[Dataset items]
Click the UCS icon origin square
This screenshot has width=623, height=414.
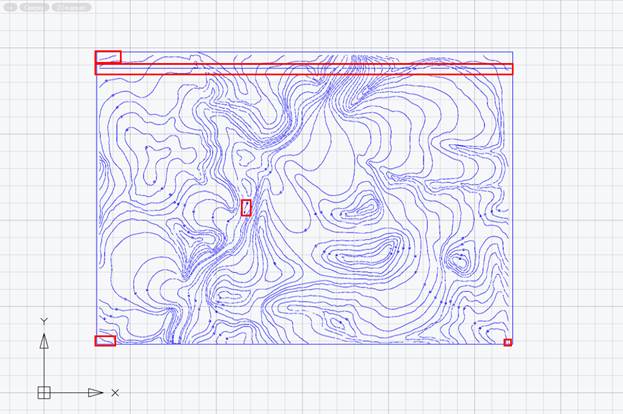(44, 392)
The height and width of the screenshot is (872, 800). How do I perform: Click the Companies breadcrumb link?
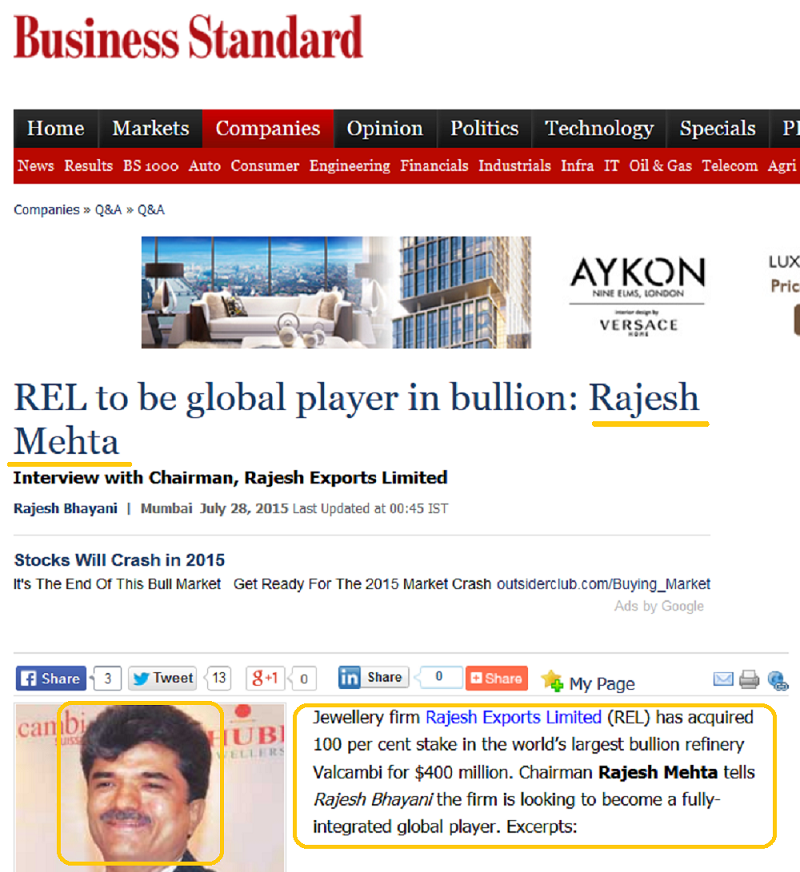point(46,210)
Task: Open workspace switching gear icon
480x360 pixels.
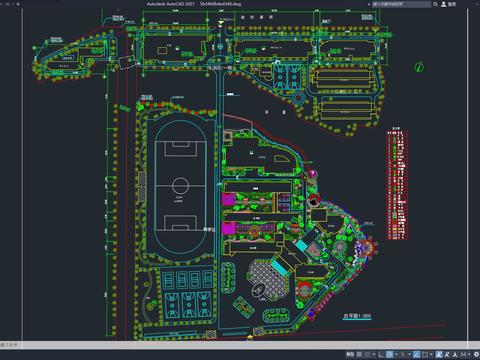Action: [476, 354]
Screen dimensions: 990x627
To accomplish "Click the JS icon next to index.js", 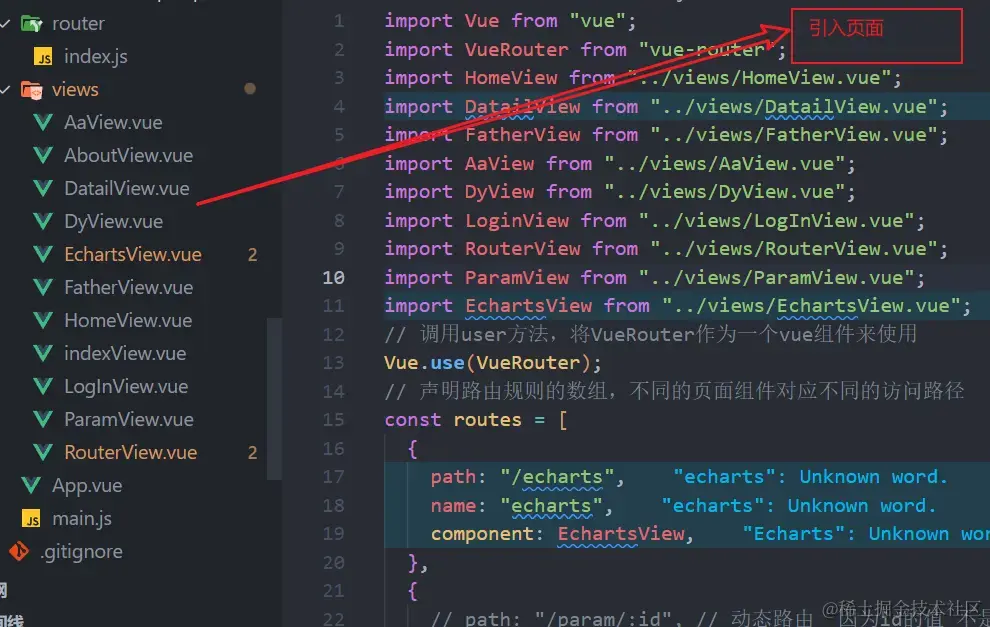I will point(45,56).
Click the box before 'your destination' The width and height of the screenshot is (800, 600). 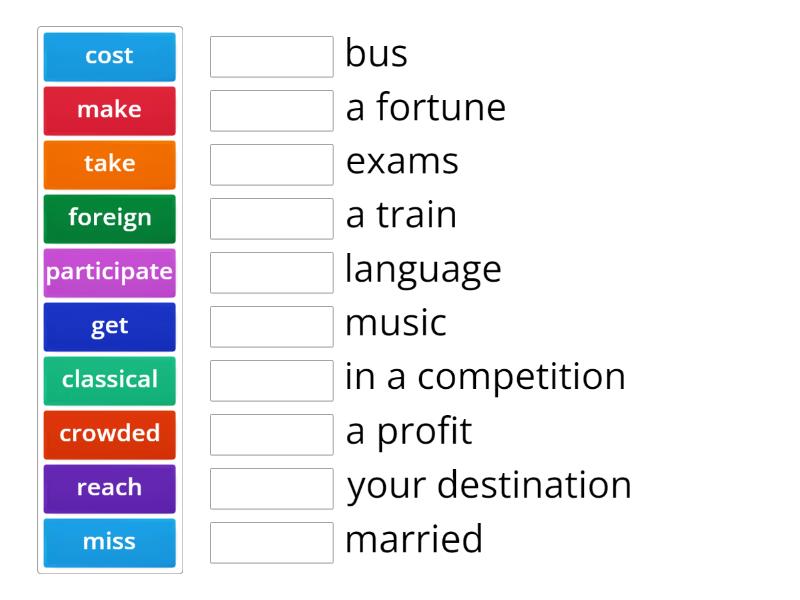click(x=272, y=489)
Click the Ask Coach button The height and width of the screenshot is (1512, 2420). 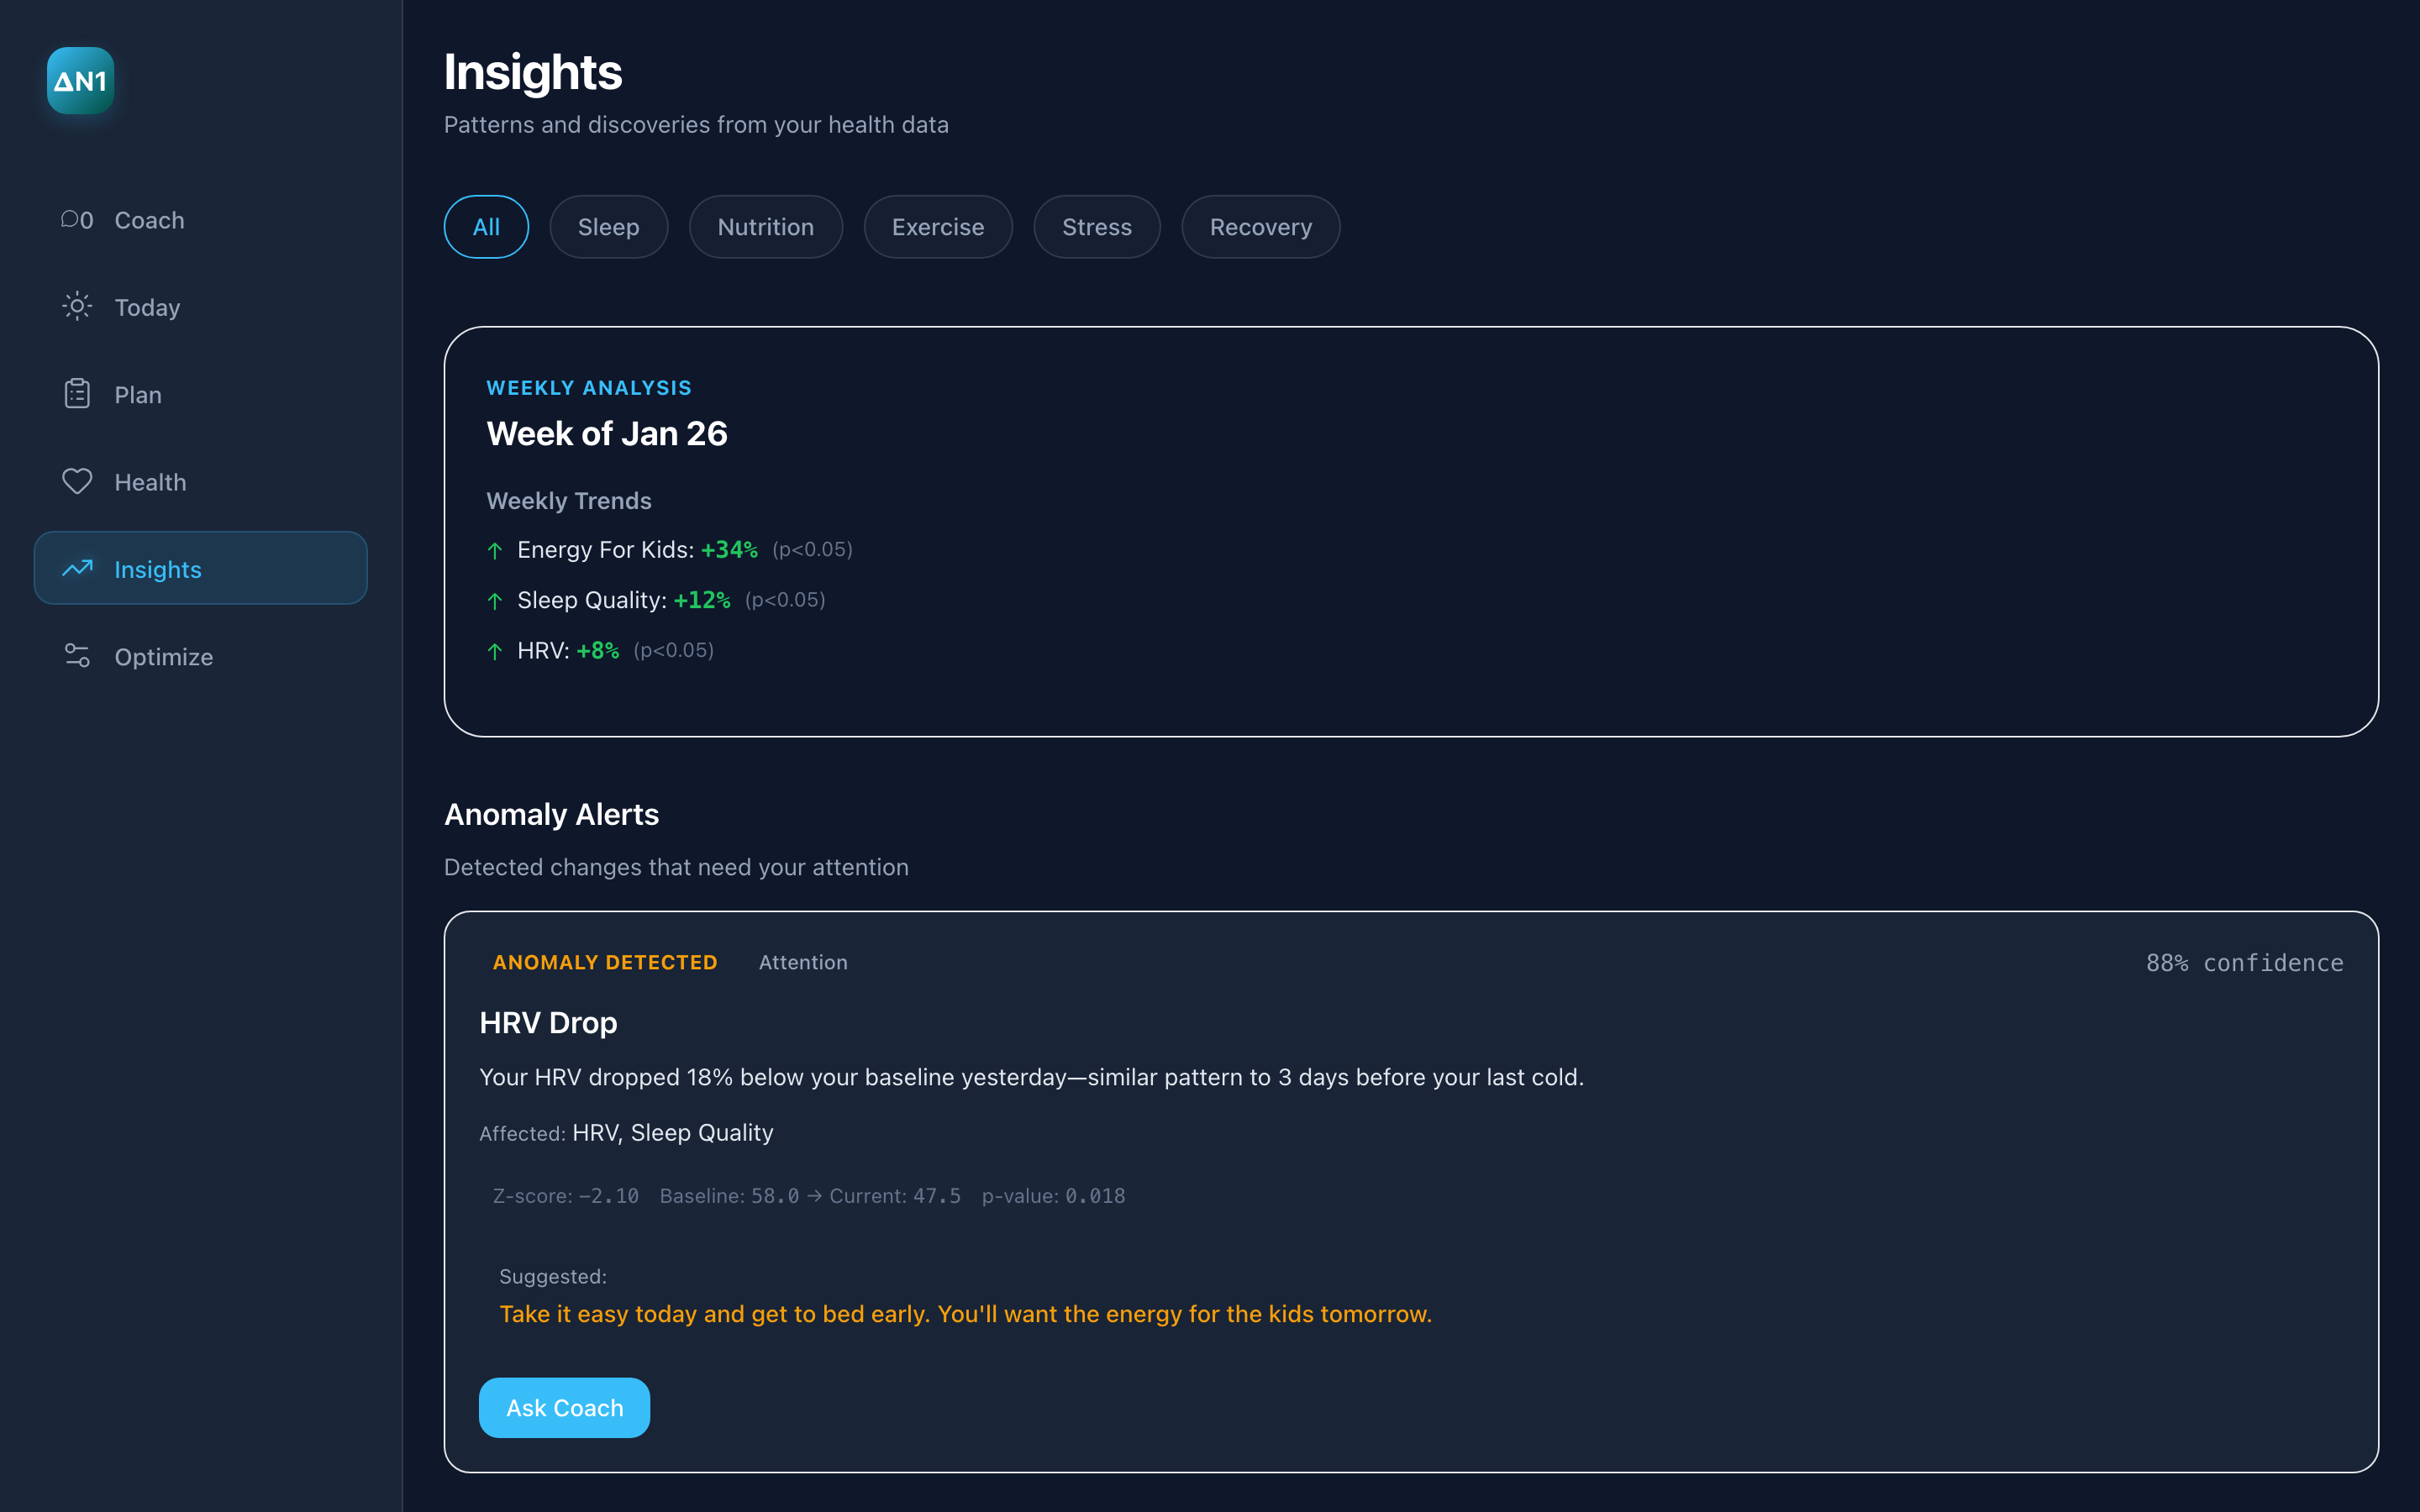point(564,1407)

- TASK PROMPT
Reproduce the data above word for word from its first line through the line that holds "Task: Open workspace switching gear icon", both ends included; skip pictures.

- OUTPUT BELOW
Click the UCS icon origin square
This screenshot has width=623, height=414.
(44, 392)
The height and width of the screenshot is (872, 800). How do I perform: Click the Companies breadcrumb link?
point(46,210)
Task: Open workspace switching gear icon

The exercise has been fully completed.